180918(代码注入)

代码注入(Code Injection)

一、代码注入

代码注入是一种向目标进程插入独立运行代码并使之运行的技术。一般调用CreateRemoteThread（）API以远程线程形式运行插入的代码，所以也被称为线程注入。
这个API在DLL注入的时候曾经用来调用自己写的DLL，它的函数原型如下
HANDLE WINAPI CreateRemoteThread(
in HANDLE hProcess, in LPSECURITY_ATTRIBUTES lpThreadAttributes,
in SIZE_T dwStackSize, in LPTHREAD_START_ROUTINE lpStartAddress,
in LPVOID lpParameter, in DWORD dwCreationFlags,
__out LPDWORD lpThreadId
);
Dll注入处就曾说ThreadProc（）和LoadLibrary（）都有一个4字节的参数，并返回一个4字节的值。通过CreateRemoteThread（）驱使目标进程调用LoadLibrary（）函数可以加载指定的DLL文件
代码注入相比DLL注入要更方便，考虑的事情更少，而且几乎不会留下任何痕迹。

二、练习

跟着书上做的实验notepad的pid是C4

又一个没跑成的实验==行吧 跟着源码走一遍

main()函数调用了传入dwPID的InjectCode函数。

直接注入ThreadProc（）进程会导致代码引用地址的内容并不存在于目标进程而出现错误。
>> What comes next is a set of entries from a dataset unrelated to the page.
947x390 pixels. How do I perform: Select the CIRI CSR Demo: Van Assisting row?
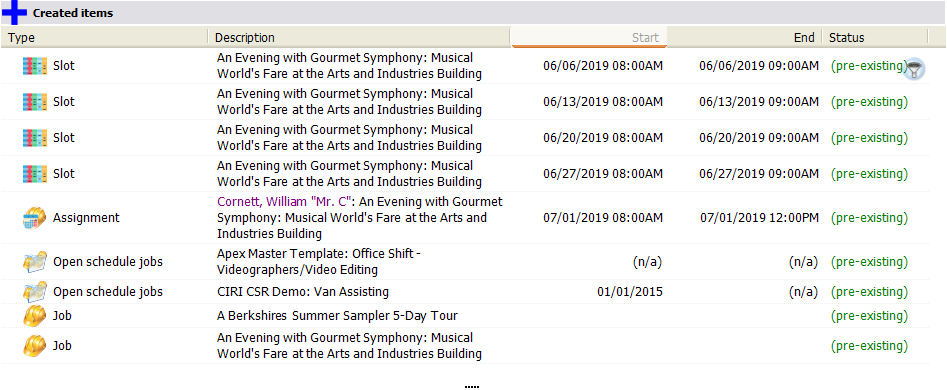tap(464, 292)
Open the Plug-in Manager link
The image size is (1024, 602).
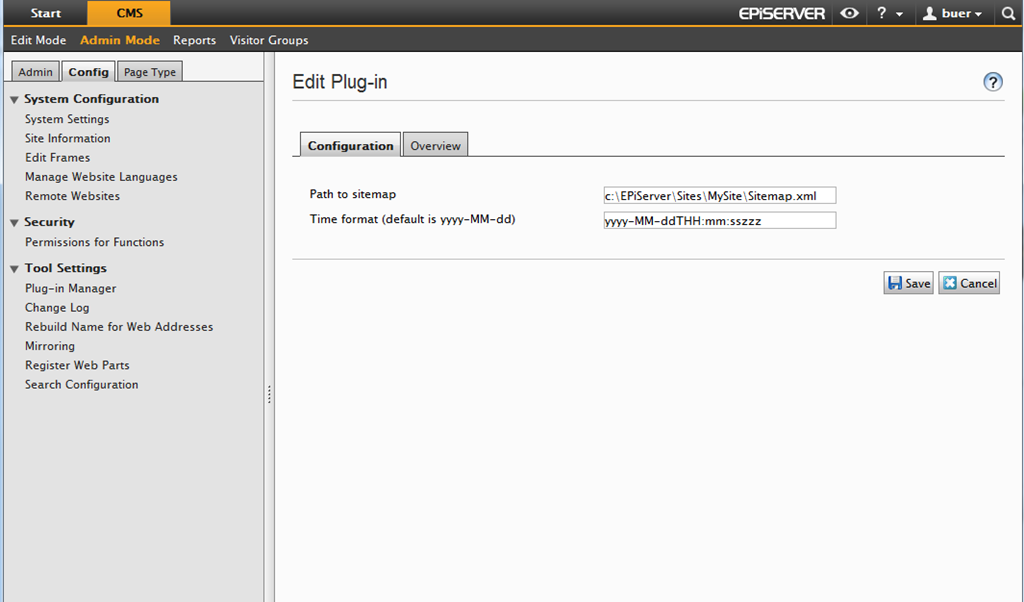pos(70,288)
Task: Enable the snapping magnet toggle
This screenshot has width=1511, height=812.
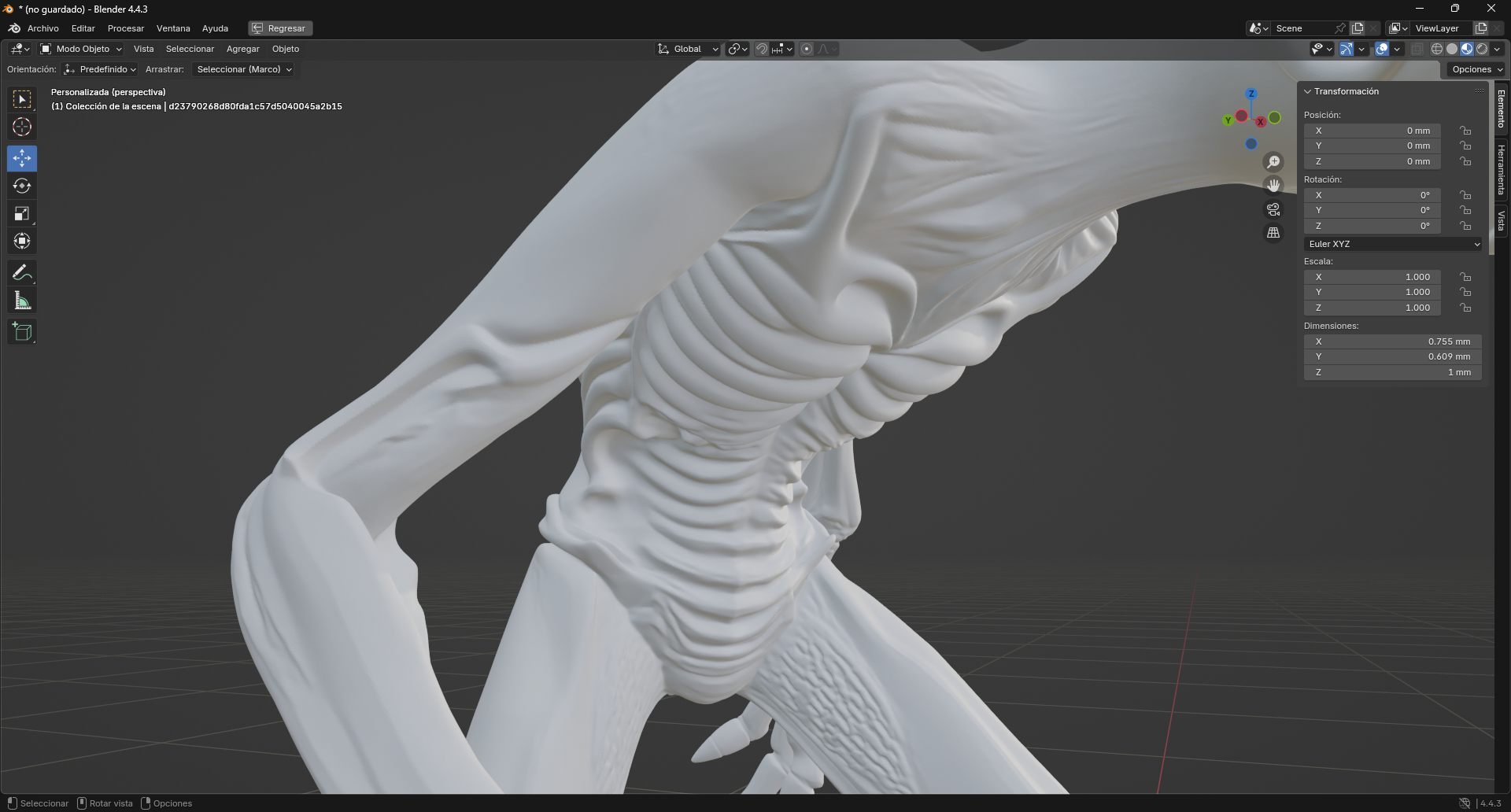Action: click(761, 49)
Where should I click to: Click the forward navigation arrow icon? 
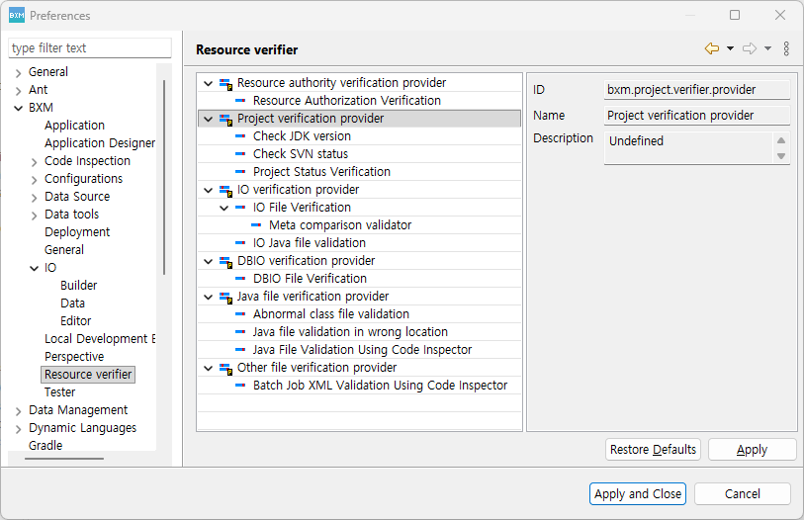[x=749, y=49]
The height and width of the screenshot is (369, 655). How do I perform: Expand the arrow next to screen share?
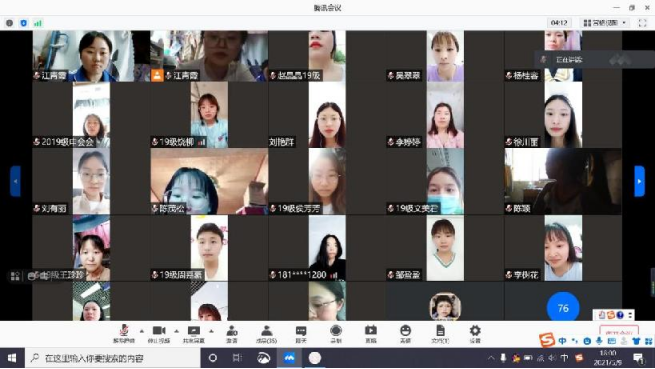click(211, 331)
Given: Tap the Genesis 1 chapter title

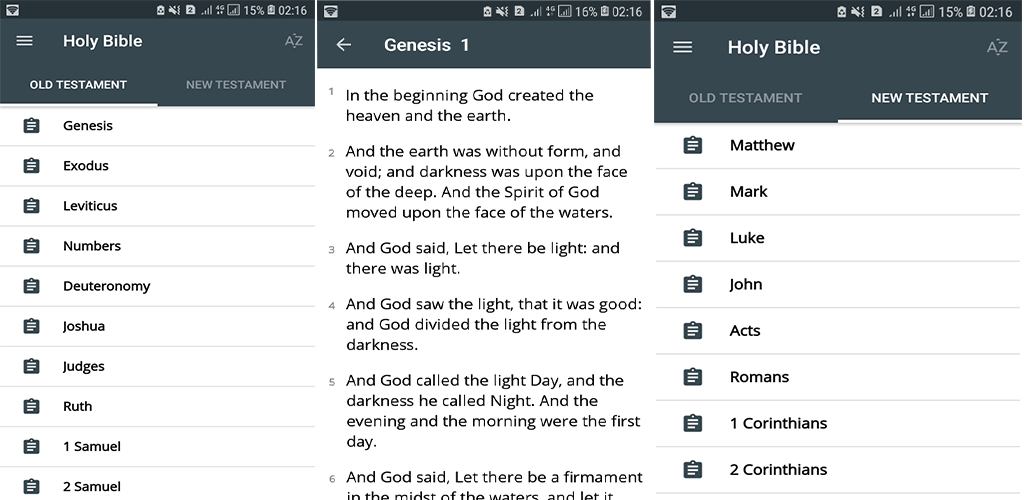Looking at the screenshot, I should [x=426, y=45].
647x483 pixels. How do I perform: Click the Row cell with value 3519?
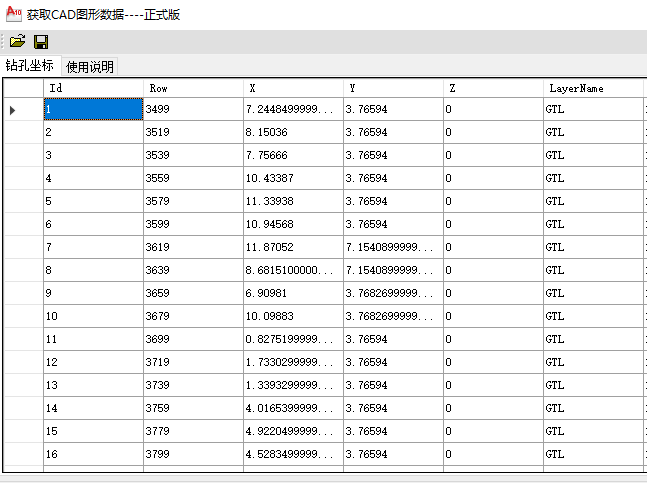point(193,132)
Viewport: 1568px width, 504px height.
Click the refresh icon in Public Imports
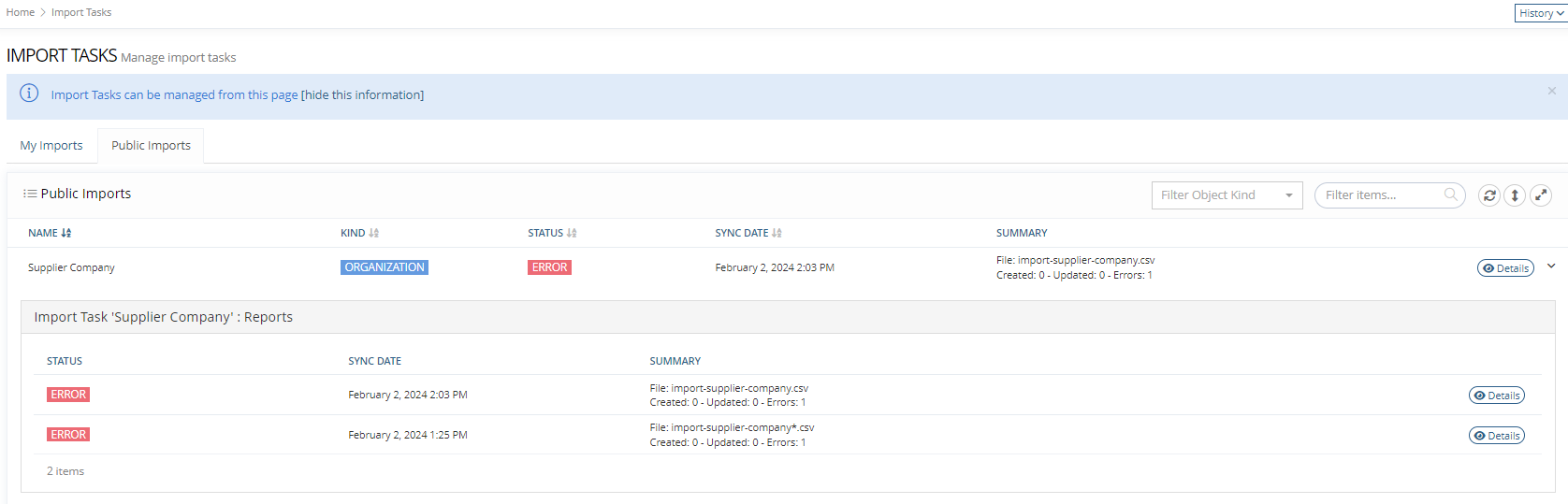1488,195
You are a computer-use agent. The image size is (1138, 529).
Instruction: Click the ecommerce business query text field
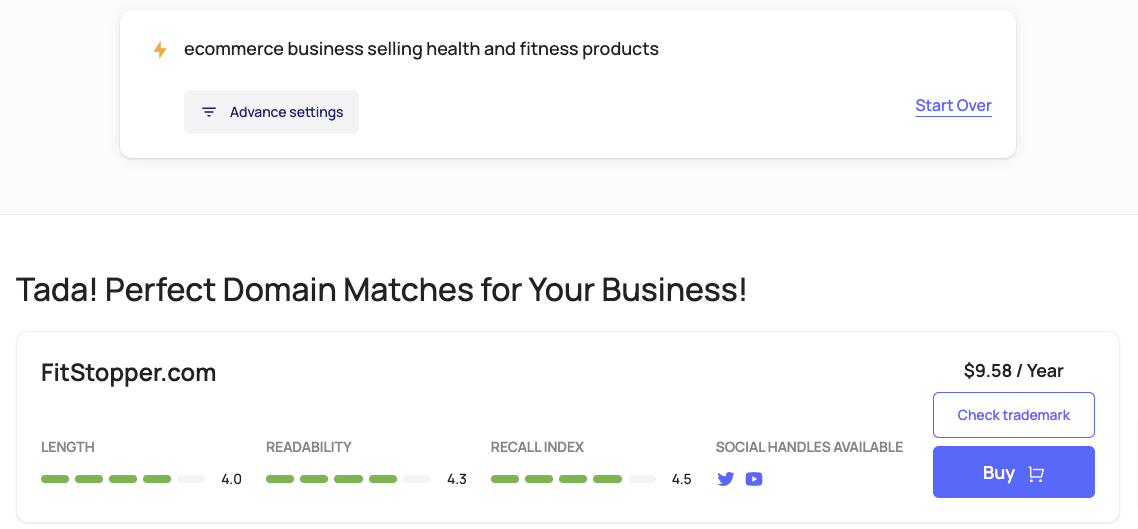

所以必须同时注入相关字符串以及API地址。（所以本程序中用了THREAD_PARAM结构体接收数据）
在InjectCode（）函数中，设置好THREAD_PARAM结构体，然后调用api为data与code分配内存，并将它们注入目标进程，最后调用CreateRemoteThread（）API，执行远程线程。

三、代码注入调试练习

Debugging option是这里的
勾选过后打开
代码注入还是失败，跟着书上找。